I've been going through Skiena's excellent "The Algorithm Design Manual" and got hung up on one of the exercises.

The question is: "Given a search string of three words, find the smallest snippet of the document that contains all three of the search words—i.e. , the snippet with smallest number of words in it. You are given the index positions where these words in occur search strings, such as word1: (1, 4, 5), word2: (4, 9, 10), and word3: (5, 6, 15). Each of the lists are in sorted order, as above."

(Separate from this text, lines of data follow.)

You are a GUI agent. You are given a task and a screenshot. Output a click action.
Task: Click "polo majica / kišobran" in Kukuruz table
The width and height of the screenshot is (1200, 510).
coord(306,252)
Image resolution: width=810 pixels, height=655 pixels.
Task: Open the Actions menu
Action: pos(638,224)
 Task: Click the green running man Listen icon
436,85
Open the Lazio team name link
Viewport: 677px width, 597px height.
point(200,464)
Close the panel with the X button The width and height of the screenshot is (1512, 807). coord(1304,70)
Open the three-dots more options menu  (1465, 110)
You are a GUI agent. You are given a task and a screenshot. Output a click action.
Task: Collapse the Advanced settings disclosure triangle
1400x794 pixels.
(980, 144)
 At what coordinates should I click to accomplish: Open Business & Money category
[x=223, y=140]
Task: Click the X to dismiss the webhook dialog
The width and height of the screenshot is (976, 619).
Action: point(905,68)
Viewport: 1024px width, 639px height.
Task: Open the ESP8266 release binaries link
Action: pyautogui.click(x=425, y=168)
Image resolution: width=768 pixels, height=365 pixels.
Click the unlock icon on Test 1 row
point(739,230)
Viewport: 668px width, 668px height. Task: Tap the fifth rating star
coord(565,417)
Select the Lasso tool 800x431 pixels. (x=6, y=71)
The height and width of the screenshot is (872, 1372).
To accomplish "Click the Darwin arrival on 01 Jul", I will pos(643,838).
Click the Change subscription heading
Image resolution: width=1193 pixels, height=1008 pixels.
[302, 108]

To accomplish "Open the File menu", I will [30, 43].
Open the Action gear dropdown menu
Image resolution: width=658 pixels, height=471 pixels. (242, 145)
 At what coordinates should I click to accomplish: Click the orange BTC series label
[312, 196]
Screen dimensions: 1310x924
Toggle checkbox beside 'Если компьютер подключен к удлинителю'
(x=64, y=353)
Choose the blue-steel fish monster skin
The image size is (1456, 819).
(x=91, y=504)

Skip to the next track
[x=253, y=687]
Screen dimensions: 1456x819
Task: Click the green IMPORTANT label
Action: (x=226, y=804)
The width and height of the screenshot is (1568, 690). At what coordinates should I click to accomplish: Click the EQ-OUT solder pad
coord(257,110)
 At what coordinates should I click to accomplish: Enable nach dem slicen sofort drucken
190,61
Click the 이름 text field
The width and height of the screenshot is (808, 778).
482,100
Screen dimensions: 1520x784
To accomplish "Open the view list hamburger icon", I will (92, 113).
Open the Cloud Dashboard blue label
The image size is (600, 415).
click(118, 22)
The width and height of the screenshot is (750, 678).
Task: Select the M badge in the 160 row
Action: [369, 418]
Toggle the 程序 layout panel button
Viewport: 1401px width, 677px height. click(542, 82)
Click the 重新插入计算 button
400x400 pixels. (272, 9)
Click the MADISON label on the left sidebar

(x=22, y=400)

Anything I come up with is O(n^2)... This question is in the "Sorting and Searching" chapter, so I assume there is a simple and clever way to do it. I'm trying something with graphs right now, but that seems like overkill.

Ideas? Thanks

I need a better illustration. If I understood this right, then I would line things up as: 1,4,4,5,5,6,9,10,15. This gives range 1...15. Now ask: can I throw out 1 to shrink this range? Can I throw out 15? etc. Make it greedy and every time approach from both left and right, so you would need a doubly-linked list probably ... Hopefully answering each question is sub-linear. Data structure might be a bit non-trivial. By the way, how do you define n in this case? P.S. I wish I had to do stuff like that at work more frequently. — Hamish Grubijan
– Hamish Grubijan, Commented Jun 2, 2010 at 2:44
this is exactly how the problem is stated in the book. One thing I don't understand... how word1 and word2 can be both at index 4 and not be the same word. I wonder if this is a careless typo in the problem. — Paul C
– Paul C, Commented Jun 2, 2010 at 2:52
I don't think I understand this question. If the sorted arrays are the index positions where the words occur, why are word1 and word2 both at index 4 and word2 and 3 at index 5? — user85509
– user85509, Commented Jun 2, 2010 at 2:52
Perhaps they consider words like "hell", "hello" and the index is not the index of the word, but the index of the character where the word begins? In that case, my answer needs to be modified a little I guess. — Aryabhatta
– Aryabhatta, Commented Jun 2, 2010 at 2:59
possible duplicate of Google search results: How to find the minimum window that contains all the search keywords? — AnT stands with Russia
– AnT stands with Russia, Commented Jun 2, 2010 at 22:32

Yuval Cohen · Accepted Answer · 2010-06-09 15:19:35Z

Unless I've overlooked something, here's a simple, O(n) algorithm:

We'll represent the snippet by (x, y) where x and y are where the snippet begins and ends respectively.
A snippet is feasible if it contains all 3 search words.
We will start with the infeasible snippet (0,0).
Repeat the following until y reaches end-of-string:
1. If the current snippet (x, y) is feasible, proceed to the snippet (x+1, y)
  Else (the current snippet is infeasible) proceed to the snippet (x, y+1)
Choose the shortest snippet among all feasible snippets we went through.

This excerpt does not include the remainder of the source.